Built for Pepsi Max Israel to celebrate the Jewish New Year, Pepsi Max Your World invites players to record their own beat box to share with the world. When a player views a Pepsi Max bottle or billboard through their camera, the bottle comes to life and reacts to the player’s voice. Swipe the label back and forth to “scratch”, or stretch it up and down to speed up or slow down playback. Record your own loops on the real bottle or virtual bottles, and then lay down a longer “Jam” track to share on Facebook.
Patched Reality provided technical design and all development for the iPhone and Android apps.
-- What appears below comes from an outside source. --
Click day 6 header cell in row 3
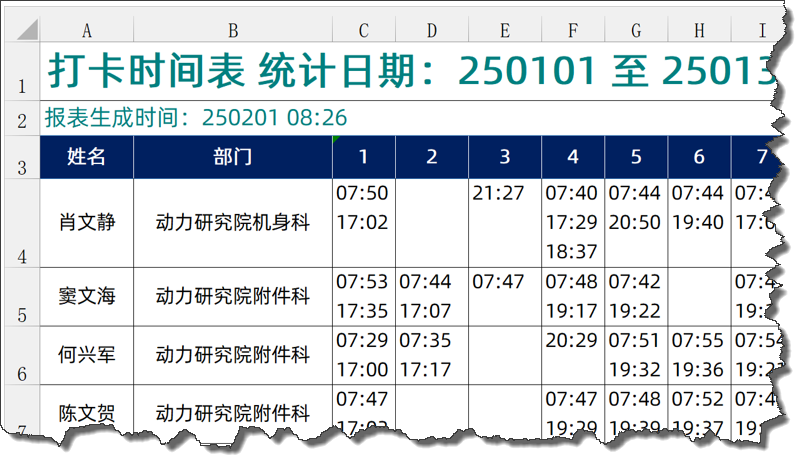The height and width of the screenshot is (455, 801). pyautogui.click(x=698, y=157)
A Webby Awards Honoree. A 3D racing game that allows the player to create their own tracks by using the phone’s camera to trace the outline of a set of cans laid out in a track shape. Players’ tracks are submitted to a global listing where all can race them. Every race is recorded for use as an asynchronous ghost for others race against. Game also features leader boards and social sharing. Patched Reality provided technical design and app development. (3d driving engine developed by a 3rd-party.)
A project for BBDO and Circ.us that allowed users to "Make Your Own HBO", by controlling sock puppets on their hands to re-enact an HBO scene. Videos were uploaded and shareable with friends through the HBO website.
Peanuts characters come to life on COACH handbags. This was an AR experience embedded in the main COACH X app for a promotional period. Patched Reality provided technical design and development for the AR Experience.
An AR game that enabled users to discover and collect 3D dioramas that emerged from Ben & Jerry’s pint lids.The first branded iPhone app ever to use markerless natural feature tracking (NFT).
Patched Reality provided technical design and all AR feature development. The AR feature was integrated into Ben & Jerry’s existing app.
Orchidia Fragrances wanted an experience that showcased their 14 fragrances in a captivating way. In the iOS and Android apps, waving names of the fragrances intermingle with iconic 70s imagery and colored smoke. The AR experience allows a user to record their experience and share it on Facebook, Twitter, and YouTube.
Patched Reality provided technical design, artwork, video production, and all app development.
This app was built to support as a companion to the exhibition Beyond Planet Earth: The Future of Space Exploration at the American Museum of Natural History, which opened in November of 2011.
Using the app, visitors could find a Mars-bound spaceship, glimpse a near-Earth asteroid, watch a lunar elevator take off from the Moon, and more. Users were instructed to look for eleven AR icons sprinkled throughout the show. Then, using the camera on their iPod touch or iPhone to activate the icon and unlock animations. They could then share images by email or post to Facebook and Twitter.
US cable channel, A&E, tapped New York-based creative communications agency, Circ.us, to develop an augmented reality game in order to drive interest in the new season of its magic-themed show, "Criss Angel: Mindfreak." Dubbed "The Five Lives of Criss Angel Augmented Reality Experience" and located on A&E's Web site, the game challenged viewers to navigate a "game piece" that always levitates upwards, through a series of 3D mazes.
This AR experience was part of a web experience that showcased one of the most complex objects in its collection, a 17th-century display cabinet from Augsburg, Germany. Through AR, visitors to the Getty’s website were able to achieve unprecedented access to this fascinating object.
The AR feature allowed users to experience the Augsburg Cabinet via a 3-D object overlay on a live video feed from the viewer’s webcam—in this case, a simulation of the cabinet. The model spins, tilts, and responds as the viewer interacts with it, creating a sense of participation. This experience is caused both by the viewer's presence in the live video along with hand-eye engagement used to control the cabinet's movement.